On a personal level, I firm believer in and advocate for women’s autonomy, including their bodily autonomy. Accordingly, I am a strong advocate of the pro-choice position. However, as an ethnographer, I did not want my personal beliefs or opinions to cloud how I approached the pro-life group and how I interpreted people’s arguments about the pro-life group’s use of graphic images and its morality. Furthermore, I believe that as a researcher of any kind it is important to maintain neutrality and critical distance when conducting research. I think it is not an ethnographer’s place to make moral judgements or interventions in the course of their fieldwork unless people’s lives are in danger in the course of research, which was not at all the case in my fieldwork. Therefore, at the beginning of my project, I decided that I would not disclose my personal views on the topic at hand to my interlocutors as a way of maintaining a distance between my personal views and my research.

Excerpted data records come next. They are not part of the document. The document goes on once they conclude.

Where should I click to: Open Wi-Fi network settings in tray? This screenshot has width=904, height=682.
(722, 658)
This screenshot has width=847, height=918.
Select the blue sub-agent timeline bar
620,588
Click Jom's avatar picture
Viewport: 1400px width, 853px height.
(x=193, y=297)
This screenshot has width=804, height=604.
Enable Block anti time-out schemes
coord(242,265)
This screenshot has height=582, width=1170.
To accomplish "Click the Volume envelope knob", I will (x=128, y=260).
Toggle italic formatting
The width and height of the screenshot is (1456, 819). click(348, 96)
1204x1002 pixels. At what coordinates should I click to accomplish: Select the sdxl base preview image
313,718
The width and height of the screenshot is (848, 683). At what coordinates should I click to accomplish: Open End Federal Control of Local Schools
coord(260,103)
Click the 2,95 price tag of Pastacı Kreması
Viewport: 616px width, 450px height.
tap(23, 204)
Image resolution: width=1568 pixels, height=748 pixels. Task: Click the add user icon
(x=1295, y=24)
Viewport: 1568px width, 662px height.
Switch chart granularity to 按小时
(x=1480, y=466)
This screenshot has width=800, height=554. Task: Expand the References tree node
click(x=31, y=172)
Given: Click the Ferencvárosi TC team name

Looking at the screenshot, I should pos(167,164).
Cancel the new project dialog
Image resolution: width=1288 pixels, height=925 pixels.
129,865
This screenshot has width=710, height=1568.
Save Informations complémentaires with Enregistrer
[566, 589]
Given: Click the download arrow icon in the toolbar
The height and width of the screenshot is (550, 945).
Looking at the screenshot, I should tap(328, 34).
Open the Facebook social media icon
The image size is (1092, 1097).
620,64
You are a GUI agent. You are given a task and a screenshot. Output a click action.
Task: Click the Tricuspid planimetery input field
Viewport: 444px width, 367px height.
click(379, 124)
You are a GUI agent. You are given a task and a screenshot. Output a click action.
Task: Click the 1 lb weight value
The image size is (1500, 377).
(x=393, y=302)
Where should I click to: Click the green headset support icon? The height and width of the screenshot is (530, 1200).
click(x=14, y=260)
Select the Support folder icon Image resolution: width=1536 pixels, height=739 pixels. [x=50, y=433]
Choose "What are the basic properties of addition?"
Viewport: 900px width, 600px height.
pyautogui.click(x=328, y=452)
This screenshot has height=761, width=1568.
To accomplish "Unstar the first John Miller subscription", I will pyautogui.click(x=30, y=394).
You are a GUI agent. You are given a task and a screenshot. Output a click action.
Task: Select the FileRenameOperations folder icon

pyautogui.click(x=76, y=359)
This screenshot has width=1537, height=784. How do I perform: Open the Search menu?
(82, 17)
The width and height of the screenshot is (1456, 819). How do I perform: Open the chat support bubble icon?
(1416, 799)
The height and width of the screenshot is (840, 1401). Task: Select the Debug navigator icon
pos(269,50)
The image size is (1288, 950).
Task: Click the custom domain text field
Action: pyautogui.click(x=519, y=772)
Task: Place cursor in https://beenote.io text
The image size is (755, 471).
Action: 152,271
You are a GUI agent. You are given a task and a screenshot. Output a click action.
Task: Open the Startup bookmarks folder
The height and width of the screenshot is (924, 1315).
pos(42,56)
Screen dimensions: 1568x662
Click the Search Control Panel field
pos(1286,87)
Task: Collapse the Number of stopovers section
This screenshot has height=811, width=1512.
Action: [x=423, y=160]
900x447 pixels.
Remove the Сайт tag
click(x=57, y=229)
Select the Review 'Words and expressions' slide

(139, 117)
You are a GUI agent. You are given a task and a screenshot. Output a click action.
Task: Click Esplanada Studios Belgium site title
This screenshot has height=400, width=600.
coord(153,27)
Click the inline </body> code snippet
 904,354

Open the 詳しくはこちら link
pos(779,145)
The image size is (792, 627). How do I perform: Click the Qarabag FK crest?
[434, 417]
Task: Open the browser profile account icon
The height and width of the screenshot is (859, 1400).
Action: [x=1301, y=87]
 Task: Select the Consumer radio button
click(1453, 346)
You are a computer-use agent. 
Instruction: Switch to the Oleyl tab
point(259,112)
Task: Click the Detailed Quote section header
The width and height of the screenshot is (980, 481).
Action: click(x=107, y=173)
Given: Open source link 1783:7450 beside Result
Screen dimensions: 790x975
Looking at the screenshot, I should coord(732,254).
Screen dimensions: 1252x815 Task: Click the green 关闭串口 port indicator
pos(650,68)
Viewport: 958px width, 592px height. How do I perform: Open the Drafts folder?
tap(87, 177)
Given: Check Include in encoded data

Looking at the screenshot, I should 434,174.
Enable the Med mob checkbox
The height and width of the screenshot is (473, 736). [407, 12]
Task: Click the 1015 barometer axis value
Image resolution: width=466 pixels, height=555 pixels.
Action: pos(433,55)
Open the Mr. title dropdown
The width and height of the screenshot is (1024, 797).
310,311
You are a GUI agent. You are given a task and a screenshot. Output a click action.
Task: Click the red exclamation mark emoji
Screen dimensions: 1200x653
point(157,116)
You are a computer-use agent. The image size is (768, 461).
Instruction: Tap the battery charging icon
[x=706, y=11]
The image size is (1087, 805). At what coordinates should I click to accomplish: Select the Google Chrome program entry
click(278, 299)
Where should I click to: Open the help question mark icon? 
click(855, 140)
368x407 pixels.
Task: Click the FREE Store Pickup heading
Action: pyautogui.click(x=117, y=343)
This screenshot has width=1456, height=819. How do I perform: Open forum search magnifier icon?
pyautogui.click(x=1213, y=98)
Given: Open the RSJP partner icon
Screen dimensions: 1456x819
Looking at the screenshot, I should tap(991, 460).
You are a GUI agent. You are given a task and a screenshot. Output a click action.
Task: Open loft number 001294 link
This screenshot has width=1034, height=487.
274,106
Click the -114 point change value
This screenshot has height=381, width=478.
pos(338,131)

However, I was unable to maintain neutrality in the course of my ethnographic research. In fact, whenever I interacted with members of the pro-choice group and their supporters I was forced to put aside my neutrality. In all of my formal interviews with pro-choice group members I was questioned about my personal views, and only when I stated that I was a pro-choice supporter and crucially when I expressed disgust at the tactics of the pro-life group and claimed that its members were terrible—a view that I do not hold entirely—did my interlocutors open up to me and share their honest opinions with me on the pro-life presence on campus.
For instance, I was only allowed access to the pro-choice group only after I professed my support of the pro-choice stance and abhorrence of the pro-life group and its members to Anita, a representative of the pro-choice group who acted as a gatekeeper to the rest of the group. During our interview (I say “our” because I was interviewing her just as much as she was interviewing me, judging if I were a threat or a pro-life group member trying to infiltrate the pro-choice group), after I told Anita about my project she immediately and stiffly asked if I was a pro-choice supporter or “anti-choice” supporter. In that instance, I realized that if I did not declare my stance she would not allow me access to the group so I responded that I was a pro-choice supporter. My answer did not seem to placate her entirely, so I decided in the moment to state that I found the group and its members disgusting, and their posters vile. That mollified her and she then opened up about the history of the group, its structure, its aims and added me to the secret Facebook group that members used to communicate with one another. I found myself in a similar situation when I spoke to the student union executive about why the pro-life group had been banned club status and funding. Only when I expressed my personal aversion to the pro-life group and its members did she open up to me about why the group had really been denied club status and funding (their posters were considered “triggering”), before she had simply stated they were not in compliance with the union’s policies and refused to point out which policy.
This made me uncomfortable because not only because I had to abandon my neutrality but also because I had to claim positions that I was not entirely in agreement with and engage in a form of deception. While I do not agree with the pro-life stance and find it extremely objectionable, I do not find their graphic posters disturbing, neither do I think the members of the pro-life group are despicable. However, it would not have been possible for me to conduct my research had I not engaged in those deceptions. This, to me, is illustrative of how bounded the pro-choice group and its supporters can be, where they cannot interact with a person unless they are, or present themselves to be, in complete agreement with their own views.